Dataset records:
Start of Block
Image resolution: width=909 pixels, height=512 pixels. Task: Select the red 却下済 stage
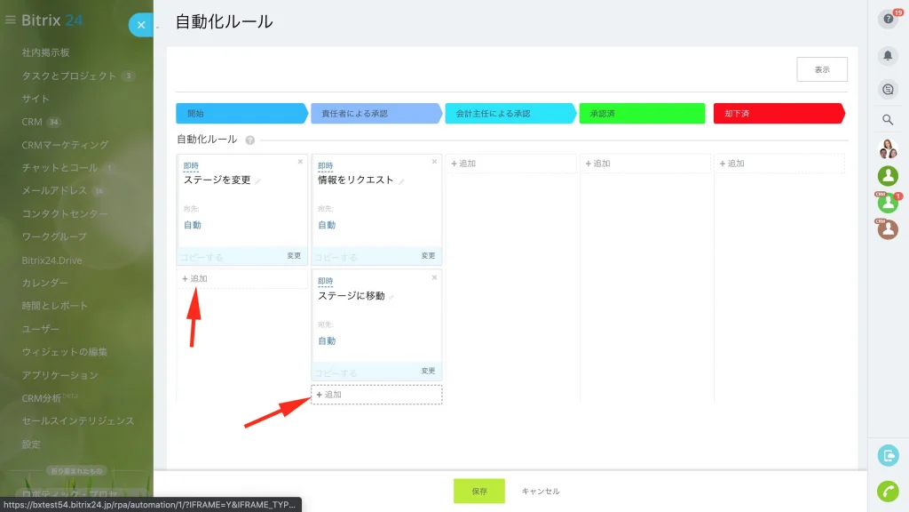779,113
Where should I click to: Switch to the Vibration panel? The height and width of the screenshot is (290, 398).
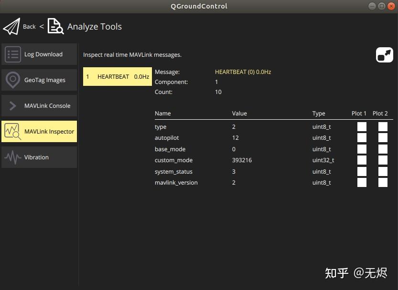click(x=38, y=157)
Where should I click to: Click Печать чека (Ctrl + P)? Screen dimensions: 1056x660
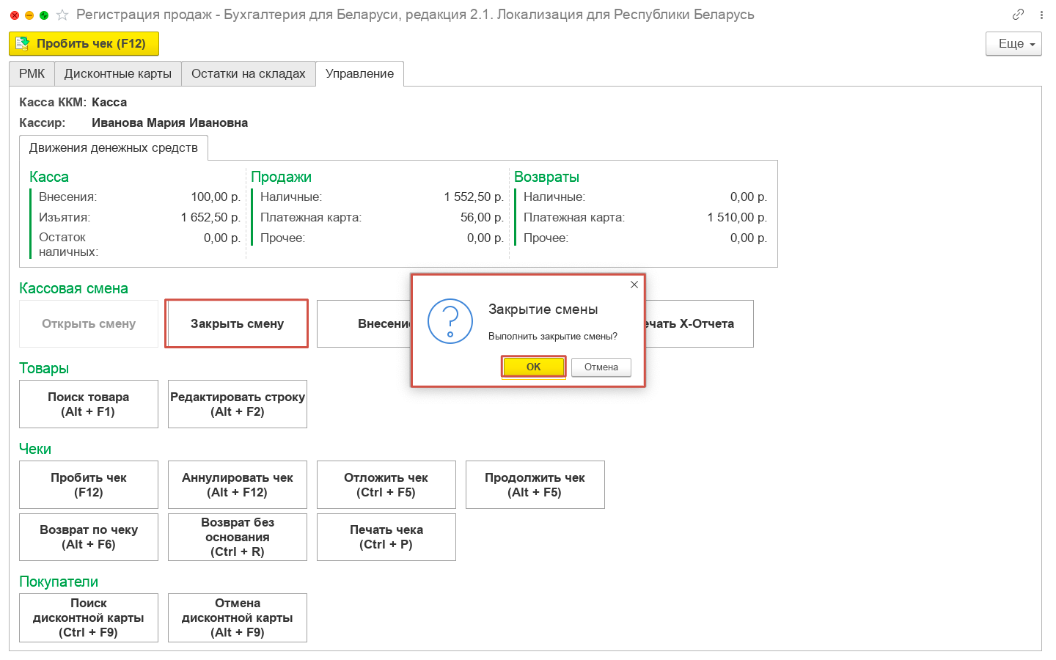pyautogui.click(x=386, y=537)
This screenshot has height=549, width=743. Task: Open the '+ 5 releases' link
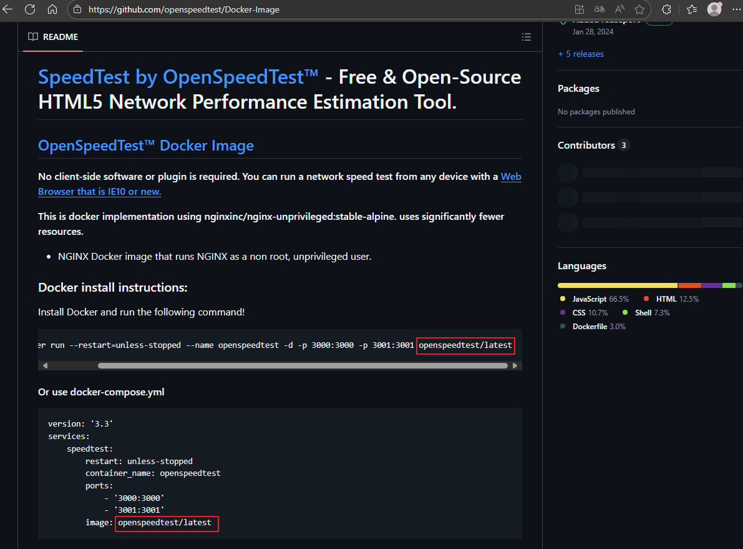(x=580, y=54)
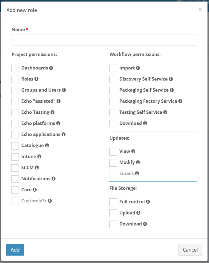
Task: Click info icon beside Notifications
Action: [x=53, y=179]
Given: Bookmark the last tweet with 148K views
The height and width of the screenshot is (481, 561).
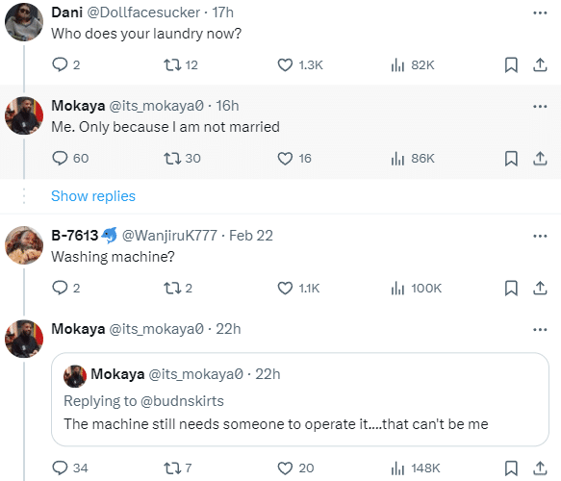Looking at the screenshot, I should [x=511, y=468].
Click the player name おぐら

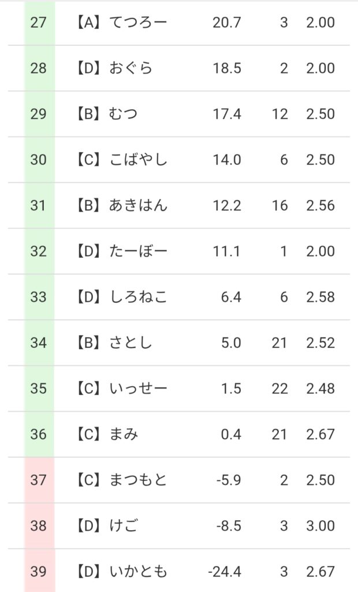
End of Block
WORK INSTRUCTIONS
Leave the pictures out, and copy exactly each line from the one containing "The height and width of the screenshot is (481, 561)." through the final line of the data.

SOLUTION FOR THIS PROBLEM
The height and width of the screenshot is (481, 561).
Looking at the screenshot, I should [x=511, y=468].
Click the player name おぐら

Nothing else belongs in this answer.